Data records
# # # #
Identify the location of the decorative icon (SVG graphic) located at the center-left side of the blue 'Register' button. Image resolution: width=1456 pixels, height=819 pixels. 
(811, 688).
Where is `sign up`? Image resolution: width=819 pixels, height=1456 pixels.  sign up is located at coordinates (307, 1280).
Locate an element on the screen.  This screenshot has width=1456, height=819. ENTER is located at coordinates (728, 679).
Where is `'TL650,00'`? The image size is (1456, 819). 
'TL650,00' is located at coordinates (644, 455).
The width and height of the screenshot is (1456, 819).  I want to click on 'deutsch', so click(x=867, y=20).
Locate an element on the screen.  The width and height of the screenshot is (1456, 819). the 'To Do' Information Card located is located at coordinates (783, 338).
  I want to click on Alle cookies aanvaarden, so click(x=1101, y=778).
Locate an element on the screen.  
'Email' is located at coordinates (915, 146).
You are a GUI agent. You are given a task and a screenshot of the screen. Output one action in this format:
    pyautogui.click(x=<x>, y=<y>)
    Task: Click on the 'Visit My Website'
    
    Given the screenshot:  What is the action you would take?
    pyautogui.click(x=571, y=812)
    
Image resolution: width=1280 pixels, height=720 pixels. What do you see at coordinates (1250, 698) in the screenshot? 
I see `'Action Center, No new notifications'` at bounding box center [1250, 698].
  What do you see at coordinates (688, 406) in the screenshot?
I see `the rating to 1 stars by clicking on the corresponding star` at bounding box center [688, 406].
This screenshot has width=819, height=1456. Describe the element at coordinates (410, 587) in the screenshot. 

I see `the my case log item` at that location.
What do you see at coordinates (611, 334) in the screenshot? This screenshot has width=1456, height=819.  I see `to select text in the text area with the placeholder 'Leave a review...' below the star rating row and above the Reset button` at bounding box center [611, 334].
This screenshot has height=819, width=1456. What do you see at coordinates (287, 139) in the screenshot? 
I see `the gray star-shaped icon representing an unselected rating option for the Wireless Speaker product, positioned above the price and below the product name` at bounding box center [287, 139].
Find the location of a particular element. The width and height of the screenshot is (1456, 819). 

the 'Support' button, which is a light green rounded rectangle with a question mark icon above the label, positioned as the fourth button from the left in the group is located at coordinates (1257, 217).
# # # #
Stated exercise
Can you rewrite the entries from the first line up to and including the line containing "coordinates (644, 455).", with "Image resolution" changed to "Screen dimensions" and nothing else altered?

The completed task
Identify the location of the decorative icon (SVG graphic) located at the center-left side of the blue 'Register' button. Screen dimensions: width=1456 pixels, height=819 pixels. 
(811, 688).
Where is `sign up`? Screen dimensions: width=819 pixels, height=1456 pixels.  sign up is located at coordinates (307, 1280).
Locate an element on the screen.  This screenshot has width=1456, height=819. ENTER is located at coordinates (728, 679).
Where is `'TL650,00'`? The image size is (1456, 819). 
'TL650,00' is located at coordinates (644, 455).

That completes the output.